復興された教会で祝う洗礼式。 2010年9月

研究者 菅瀬晶子 SUGASE Akiko
研究分野 文化人類学、中東地域研究
研究地域
(調査地)
パレスチナ・イスラエルを中心とした東地中海地域アラビア語圏

私の研究

イスラームが圧倒的多数を占める中東ですが、地域によってはキリスト教徒をはじめとした、宗教的少数派が数多く存在し、ムスリムと共存しています。彼らがどのように生き延び、多数派であるムスリムやユダヤ人と折り合いをつけてきたのか。私はパレスチナ・イスラエルのキリスト教徒、ことにガリラヤ地方のメルキト派カトリック信徒とギリシア正教徒に注目して、聖者崇敬やナショナリズム、食文化における彼らの特徴や、多数派に与える影響について調査してきました。うんざりしたり愛着を取り戻したりを繰り返しながら、まだしばらく道は続きそうです。

かつてはユダヤ人らと共有した預言者の祭

アラブ人に影響を受けたユダヤ人の願掛け

オリーブの収穫祭を兼ねた聖人の殉教祭

一緒に研究している人:アル・リカーァ・センター元局長 ジュリエス・フーリー博士

アキコは博士課程の大学院生であった12年前(当時)、わたしの故郷であるファッスータ村にやってきて、3ヶ月をそこで過ごしました。ファッスータはガリラヤ地方のアラブ人キリスト教徒村であり、パレスチナ・アラブのなかで重要な役割を果たした有用な人材を多く輩出してきたところです。彼女は滞在中、アラブ人キリスト教徒の生活とわたしたちのコミュニティについて学び、その後ハイファやベツレヘムなど、パレスチナ・イスラエル双方で調査を続けています。彼女の研究活動、とりわけアラブ人キリスト教徒についての著作三冊を出版し、日本のみなさまにさまざまな角度から、わたしたちの生活を紹介しているのは、たいへん価値あることです。(日本語訳)

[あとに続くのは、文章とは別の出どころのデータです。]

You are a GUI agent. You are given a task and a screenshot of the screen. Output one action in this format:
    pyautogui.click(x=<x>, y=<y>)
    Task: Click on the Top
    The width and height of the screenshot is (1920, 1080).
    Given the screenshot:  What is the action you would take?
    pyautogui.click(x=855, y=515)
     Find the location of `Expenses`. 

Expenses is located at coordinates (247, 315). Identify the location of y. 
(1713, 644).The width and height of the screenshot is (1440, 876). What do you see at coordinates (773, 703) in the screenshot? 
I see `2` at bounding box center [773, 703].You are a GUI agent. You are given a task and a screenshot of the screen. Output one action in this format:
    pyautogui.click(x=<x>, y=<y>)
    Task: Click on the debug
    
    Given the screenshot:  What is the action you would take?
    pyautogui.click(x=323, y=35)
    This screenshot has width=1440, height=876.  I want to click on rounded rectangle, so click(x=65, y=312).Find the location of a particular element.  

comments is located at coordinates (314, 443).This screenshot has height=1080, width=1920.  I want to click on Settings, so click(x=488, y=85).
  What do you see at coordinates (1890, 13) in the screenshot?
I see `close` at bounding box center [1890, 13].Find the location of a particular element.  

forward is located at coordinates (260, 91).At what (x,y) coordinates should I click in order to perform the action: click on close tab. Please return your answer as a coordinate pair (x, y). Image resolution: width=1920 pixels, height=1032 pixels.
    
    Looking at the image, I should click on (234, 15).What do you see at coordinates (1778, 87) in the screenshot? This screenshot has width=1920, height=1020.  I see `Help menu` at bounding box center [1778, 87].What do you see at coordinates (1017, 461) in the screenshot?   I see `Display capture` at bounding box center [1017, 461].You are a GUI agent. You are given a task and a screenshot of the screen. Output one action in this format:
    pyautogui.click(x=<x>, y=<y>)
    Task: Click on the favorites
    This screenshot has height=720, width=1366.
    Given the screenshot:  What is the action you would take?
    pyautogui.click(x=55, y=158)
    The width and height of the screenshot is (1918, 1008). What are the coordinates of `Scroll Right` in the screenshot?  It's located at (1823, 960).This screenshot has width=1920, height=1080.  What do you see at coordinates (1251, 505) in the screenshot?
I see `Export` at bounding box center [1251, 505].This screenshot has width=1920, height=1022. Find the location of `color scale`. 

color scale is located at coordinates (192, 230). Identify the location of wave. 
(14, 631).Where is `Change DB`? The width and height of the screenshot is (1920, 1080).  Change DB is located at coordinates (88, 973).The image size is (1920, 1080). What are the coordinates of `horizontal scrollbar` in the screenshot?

When Akiko was a Ph.D. candidate twelve years ago, she came to my village Fassouta and spent 3 months there. Fassouta is an Arab Christian village in Galilee that provides many excellent human resources to understand the important roles among the Palestinian Arabs. She learned the life of the Arab Christians and our community during her stay, and now continues her research in Haifa, Bethlehem and other areas of Palestine. Her work has been of great importance, especially the three books she has published in Japanese on the history of Arab Christians. Through them she has introduced many aspects of our life to the Japanese.